WHAT NEEDS TO BE DONE:
Check each line of the entries for "below" and report the ones that have it.

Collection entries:
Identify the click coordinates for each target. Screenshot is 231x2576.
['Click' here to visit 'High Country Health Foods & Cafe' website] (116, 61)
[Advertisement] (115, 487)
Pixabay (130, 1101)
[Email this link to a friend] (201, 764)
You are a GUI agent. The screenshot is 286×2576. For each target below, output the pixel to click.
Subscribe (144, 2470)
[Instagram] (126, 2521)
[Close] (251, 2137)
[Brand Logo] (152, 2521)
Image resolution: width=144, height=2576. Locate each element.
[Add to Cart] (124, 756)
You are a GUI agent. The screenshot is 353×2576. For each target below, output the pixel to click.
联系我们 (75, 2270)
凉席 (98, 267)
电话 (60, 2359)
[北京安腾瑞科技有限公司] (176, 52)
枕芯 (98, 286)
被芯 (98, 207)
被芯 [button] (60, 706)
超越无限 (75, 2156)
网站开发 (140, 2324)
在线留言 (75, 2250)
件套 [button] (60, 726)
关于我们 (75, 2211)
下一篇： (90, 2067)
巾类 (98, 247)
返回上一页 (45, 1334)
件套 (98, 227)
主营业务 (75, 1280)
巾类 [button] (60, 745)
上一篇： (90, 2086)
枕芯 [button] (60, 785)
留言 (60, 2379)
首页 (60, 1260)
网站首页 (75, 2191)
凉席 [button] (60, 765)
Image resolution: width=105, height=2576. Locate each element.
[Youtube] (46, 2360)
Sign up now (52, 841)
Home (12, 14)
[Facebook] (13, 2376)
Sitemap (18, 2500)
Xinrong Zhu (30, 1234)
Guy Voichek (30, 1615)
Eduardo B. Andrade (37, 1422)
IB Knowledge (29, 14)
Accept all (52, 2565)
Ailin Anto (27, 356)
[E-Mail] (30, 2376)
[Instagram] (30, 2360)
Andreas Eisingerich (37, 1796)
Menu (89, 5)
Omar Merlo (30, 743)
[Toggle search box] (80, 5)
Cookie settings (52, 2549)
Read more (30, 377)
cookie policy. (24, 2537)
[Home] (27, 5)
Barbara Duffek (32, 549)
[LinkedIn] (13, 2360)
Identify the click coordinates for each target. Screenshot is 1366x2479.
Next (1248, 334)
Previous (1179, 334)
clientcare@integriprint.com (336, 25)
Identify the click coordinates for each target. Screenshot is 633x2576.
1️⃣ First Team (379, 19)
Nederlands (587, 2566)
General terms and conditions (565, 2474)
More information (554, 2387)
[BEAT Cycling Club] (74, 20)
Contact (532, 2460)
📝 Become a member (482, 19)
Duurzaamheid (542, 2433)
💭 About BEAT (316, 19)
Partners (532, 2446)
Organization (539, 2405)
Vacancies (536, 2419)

WRITTEN ANSWER:
You are a GUI agent. The screenshot is 286×2576. For each target below, output the pixel to click.
You are a GUI agent. The screenshot is 353×2576. For each target below, output the pixel to click.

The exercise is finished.